OutOfMemoryError() instead of allocating too much resources in the job scheduler

Hi everyone,
I’ve encountered a few times that my code running interactively on an LSF cluster reaches the maximum of the (by me) allocated memory. This memory is not the memory limit of the node and instead of Julia throwing an OutOfMemoryError(), as it would if the whole node is allocated or it was running on a desktop machine, the job scheduler terminates the job due to excessive memory allocation.

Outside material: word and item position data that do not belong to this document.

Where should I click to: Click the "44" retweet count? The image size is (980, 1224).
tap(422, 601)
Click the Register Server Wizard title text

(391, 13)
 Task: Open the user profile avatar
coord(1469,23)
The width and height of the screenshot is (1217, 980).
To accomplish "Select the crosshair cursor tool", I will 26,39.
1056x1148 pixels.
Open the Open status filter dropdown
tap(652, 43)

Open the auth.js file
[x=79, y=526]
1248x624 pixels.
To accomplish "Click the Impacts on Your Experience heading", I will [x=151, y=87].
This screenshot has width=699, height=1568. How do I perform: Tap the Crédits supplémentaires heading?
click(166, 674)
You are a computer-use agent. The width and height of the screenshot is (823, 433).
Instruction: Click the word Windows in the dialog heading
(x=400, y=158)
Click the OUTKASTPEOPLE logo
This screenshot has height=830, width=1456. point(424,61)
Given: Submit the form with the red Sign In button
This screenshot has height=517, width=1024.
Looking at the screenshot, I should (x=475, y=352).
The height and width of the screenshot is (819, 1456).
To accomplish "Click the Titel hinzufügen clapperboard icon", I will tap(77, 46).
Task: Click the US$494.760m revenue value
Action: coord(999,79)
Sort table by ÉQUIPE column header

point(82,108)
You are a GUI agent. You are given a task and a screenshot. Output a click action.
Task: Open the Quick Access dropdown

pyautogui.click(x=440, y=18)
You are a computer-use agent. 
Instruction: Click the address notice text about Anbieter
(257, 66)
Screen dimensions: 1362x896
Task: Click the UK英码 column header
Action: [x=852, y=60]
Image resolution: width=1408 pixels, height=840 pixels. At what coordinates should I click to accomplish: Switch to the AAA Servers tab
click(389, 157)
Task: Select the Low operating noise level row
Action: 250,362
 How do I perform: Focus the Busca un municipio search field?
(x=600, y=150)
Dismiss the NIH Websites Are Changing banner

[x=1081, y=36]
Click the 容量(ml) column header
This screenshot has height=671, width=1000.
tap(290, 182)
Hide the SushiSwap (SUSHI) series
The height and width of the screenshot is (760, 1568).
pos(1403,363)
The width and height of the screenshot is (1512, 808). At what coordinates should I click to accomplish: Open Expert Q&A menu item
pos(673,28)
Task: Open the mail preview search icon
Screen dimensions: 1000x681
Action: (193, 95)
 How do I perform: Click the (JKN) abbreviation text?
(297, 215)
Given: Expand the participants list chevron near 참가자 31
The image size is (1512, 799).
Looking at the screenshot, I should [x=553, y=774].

Is there a way to feed a maximum memory into Julia, e.g. an environment variable JULIA_MAX_MEMORY in analogy to JULIA_NUM_THREADS, to avoid a termination of the job?

Thanks for any hints.

3 Likes

I do this as I described in an old post here. In addition just add something like

# MEMORY CONSUMPTION TEST
function memOK( mb::Int, memlimit::Int )
    if( mb > memlimit )
        println("### Memory-usage too high: $mb (MB)")
        return false
    else
        return true
    end
end

and terminate your program if the latter function returns false.

1 Like

Thanks for the reference, I didn’t find that. This is already interesting and I will check if it makes sense to use it in my case :slight_smile:

Wait, I found a mistake in the reference I’ve linked. You need to close the file in the referenced function. Otherwise you may get an error message like “too many files open” if you call that function very often. For convenience, here is the repaired version:

function get_mem_use()
    f::IOStream         = open( "/proc/self/stat", "r" )
    s::AbstractString   = read( f, String )
    vsize::Int          = parse( Int64, split( s )[23] )
    mb::Int             = Int( ceil( vsize / ( 1024 * 1024 ) ) )
    close(f)
    return mb::Int
end

I use this mainly in callbacks in JuMP.jl. Clearly, you cannot avoid all OutOfMemoryError() with this method if you put your “julia memlimit” too close to you physical limit. However, for me it works fine and I really have this errors very rarely now.

5 Likes

There is no such directory of file.

So, how can that ever work?

This works on Linux, see here.